▶ **The exercise**
Return each line in the data below that contains the word "with". Case counts.

▶ **Data shown**
>> START
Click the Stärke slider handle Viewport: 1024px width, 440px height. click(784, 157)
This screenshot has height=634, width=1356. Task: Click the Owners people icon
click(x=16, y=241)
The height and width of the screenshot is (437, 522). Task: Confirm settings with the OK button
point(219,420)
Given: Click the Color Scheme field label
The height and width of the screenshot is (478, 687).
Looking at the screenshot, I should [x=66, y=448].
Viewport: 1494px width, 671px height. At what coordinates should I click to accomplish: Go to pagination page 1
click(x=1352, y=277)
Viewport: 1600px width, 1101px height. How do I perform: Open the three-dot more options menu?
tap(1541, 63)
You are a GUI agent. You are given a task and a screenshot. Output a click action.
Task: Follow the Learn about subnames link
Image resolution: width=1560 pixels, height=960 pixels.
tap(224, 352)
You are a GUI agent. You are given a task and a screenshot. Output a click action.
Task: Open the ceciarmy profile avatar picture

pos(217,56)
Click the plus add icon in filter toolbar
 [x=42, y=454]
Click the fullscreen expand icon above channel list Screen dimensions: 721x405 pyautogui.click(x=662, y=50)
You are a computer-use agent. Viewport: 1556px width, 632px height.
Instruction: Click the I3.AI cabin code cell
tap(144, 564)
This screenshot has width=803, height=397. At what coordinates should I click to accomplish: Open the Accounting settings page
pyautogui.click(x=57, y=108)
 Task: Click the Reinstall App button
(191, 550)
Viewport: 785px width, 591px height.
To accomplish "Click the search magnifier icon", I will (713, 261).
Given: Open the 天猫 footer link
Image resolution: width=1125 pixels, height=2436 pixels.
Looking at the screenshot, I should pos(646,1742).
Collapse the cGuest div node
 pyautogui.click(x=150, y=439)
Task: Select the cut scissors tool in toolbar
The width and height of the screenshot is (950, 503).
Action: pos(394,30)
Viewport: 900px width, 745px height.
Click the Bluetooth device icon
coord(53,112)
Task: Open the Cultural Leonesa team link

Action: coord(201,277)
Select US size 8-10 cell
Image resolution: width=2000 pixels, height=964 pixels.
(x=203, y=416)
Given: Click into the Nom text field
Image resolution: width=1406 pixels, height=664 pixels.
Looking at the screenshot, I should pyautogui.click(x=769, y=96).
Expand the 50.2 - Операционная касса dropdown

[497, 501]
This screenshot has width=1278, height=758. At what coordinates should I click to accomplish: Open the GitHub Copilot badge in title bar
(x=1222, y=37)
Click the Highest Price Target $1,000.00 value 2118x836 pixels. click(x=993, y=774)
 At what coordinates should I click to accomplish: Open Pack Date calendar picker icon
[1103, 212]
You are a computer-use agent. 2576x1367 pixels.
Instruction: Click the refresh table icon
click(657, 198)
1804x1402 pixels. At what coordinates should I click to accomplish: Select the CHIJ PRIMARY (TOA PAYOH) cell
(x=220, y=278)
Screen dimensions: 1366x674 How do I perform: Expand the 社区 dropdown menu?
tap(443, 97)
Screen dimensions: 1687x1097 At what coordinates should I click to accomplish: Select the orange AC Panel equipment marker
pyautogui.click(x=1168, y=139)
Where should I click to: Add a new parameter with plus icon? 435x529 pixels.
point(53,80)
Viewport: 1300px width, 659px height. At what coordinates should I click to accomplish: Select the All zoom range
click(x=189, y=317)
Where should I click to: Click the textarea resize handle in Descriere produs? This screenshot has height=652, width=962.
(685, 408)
>> END
▶ **Output for this task**
The height and width of the screenshot is (437, 522). Task: Confirm settings with the OK button
Where should I click to: Add a new parameter with plus icon? 435x529 pixels.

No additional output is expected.